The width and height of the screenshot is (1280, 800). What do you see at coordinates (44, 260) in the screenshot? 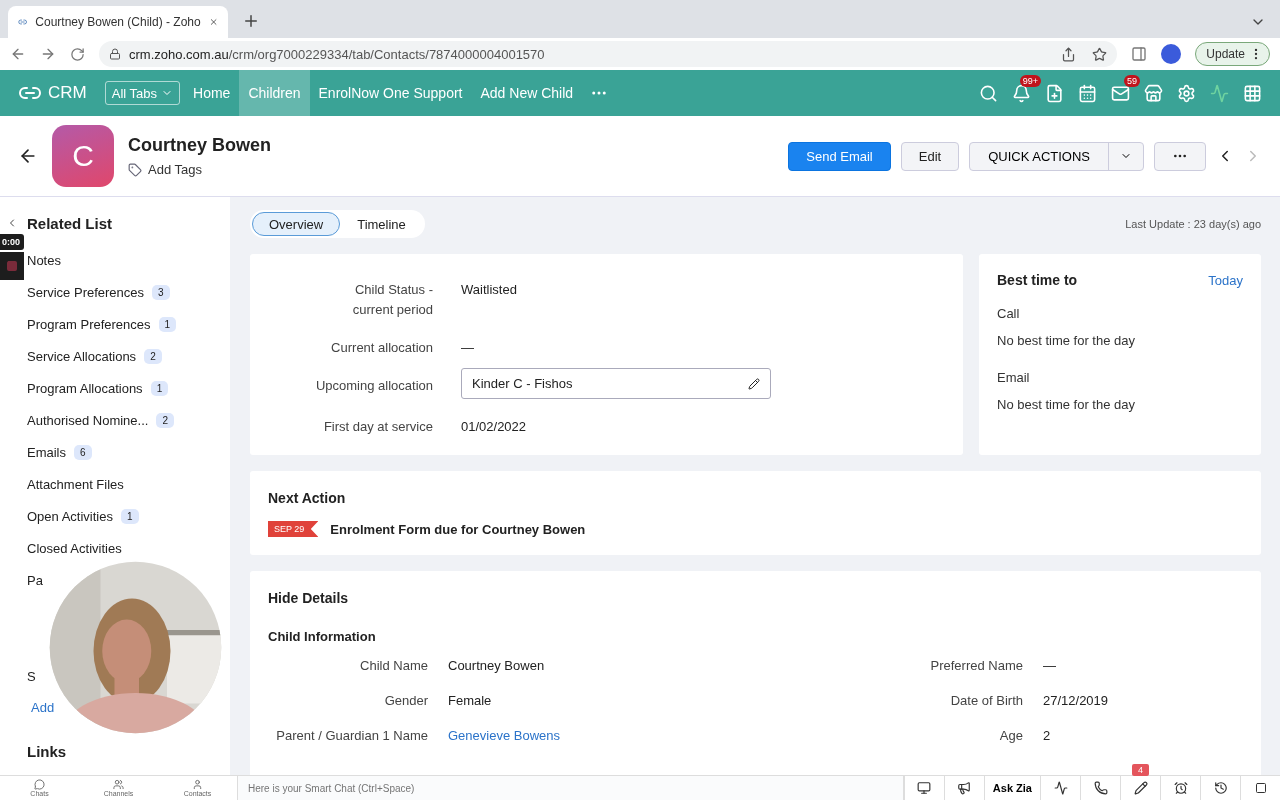
I see `related-list-item: Notes` at bounding box center [44, 260].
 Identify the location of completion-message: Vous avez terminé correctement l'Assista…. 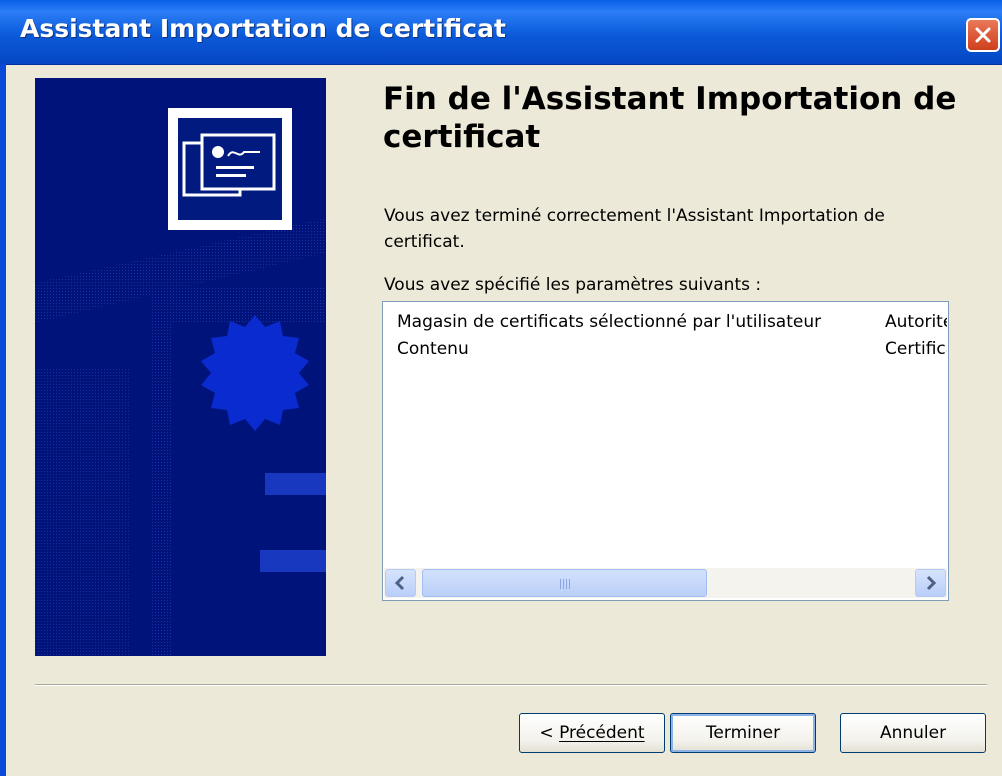
(634, 229).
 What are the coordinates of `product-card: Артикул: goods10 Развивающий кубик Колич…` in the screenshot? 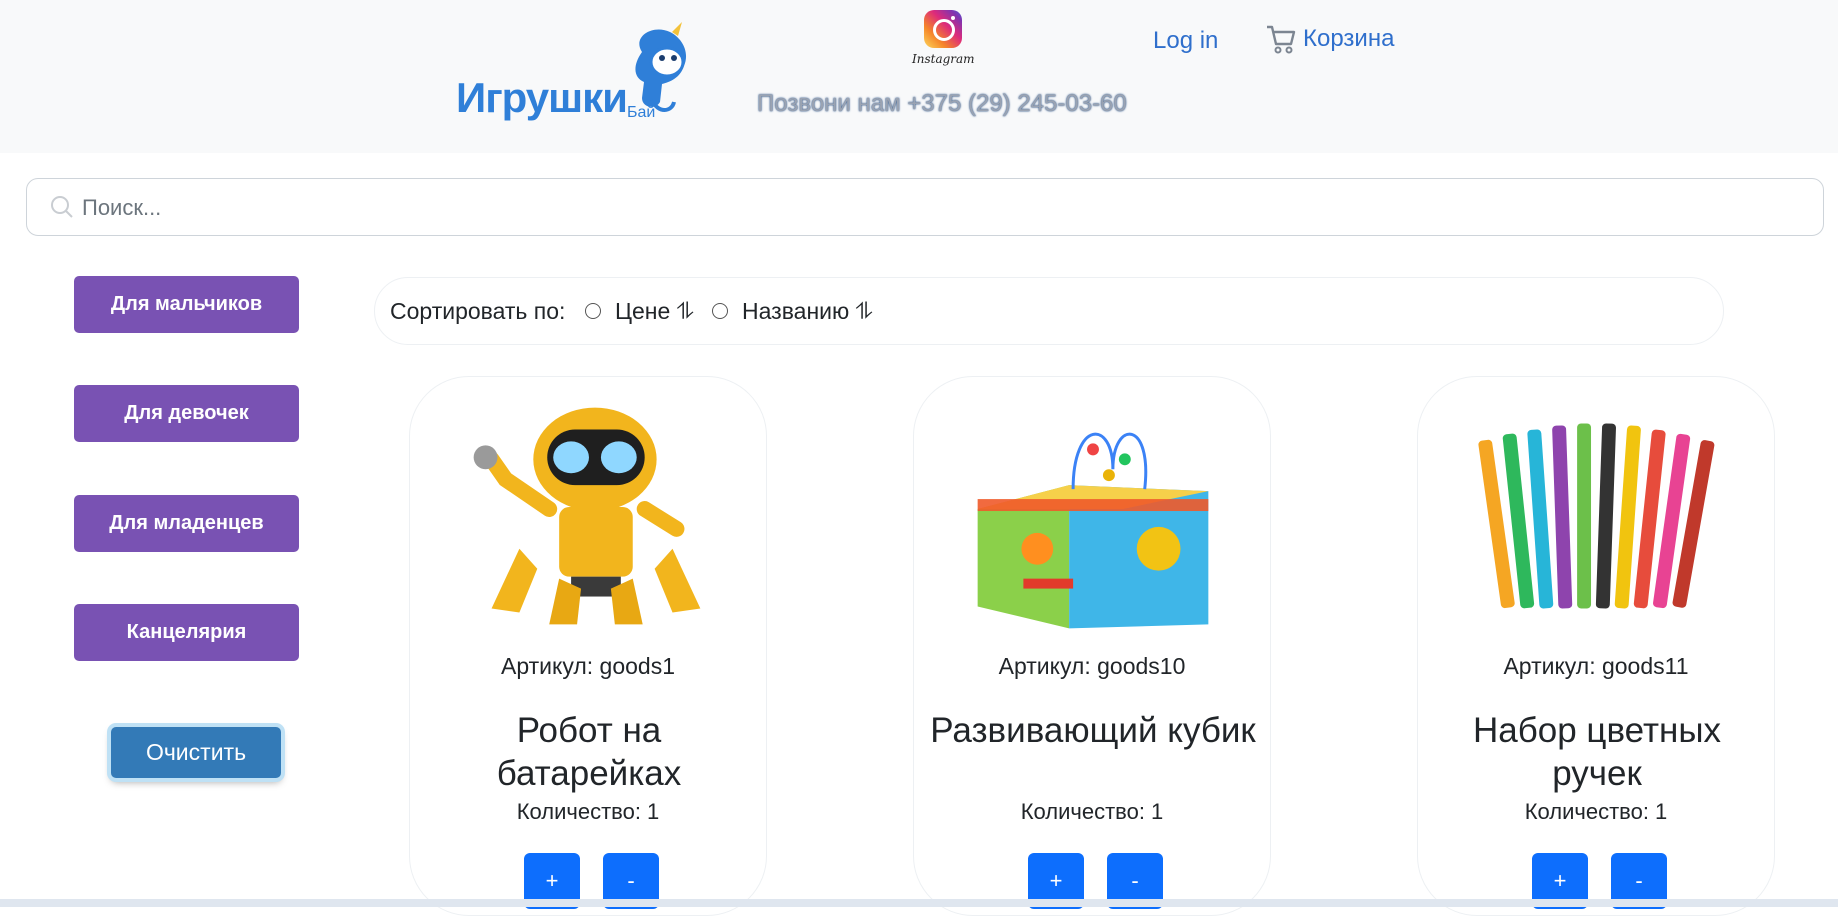 It's located at (1092, 646).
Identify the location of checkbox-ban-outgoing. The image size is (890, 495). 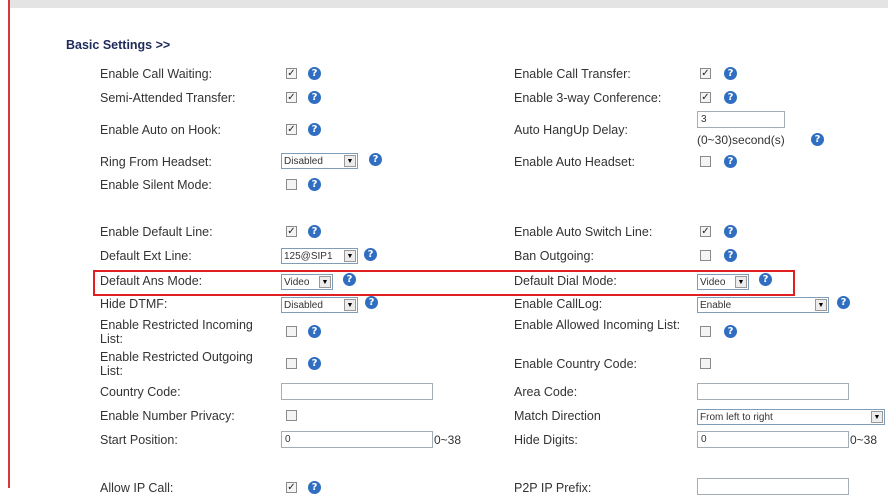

- Work required
Please start at the beginning of the records, stop after the line that contains "center [44, 260].", and write those lines again with "coordinates" swapped for "position" and nothing else changed. Leave the pictures out.

- Result for this task
The width and height of the screenshot is (1280, 800). What do you see at position (44, 260) in the screenshot? 
I see `related-list-item: Notes` at bounding box center [44, 260].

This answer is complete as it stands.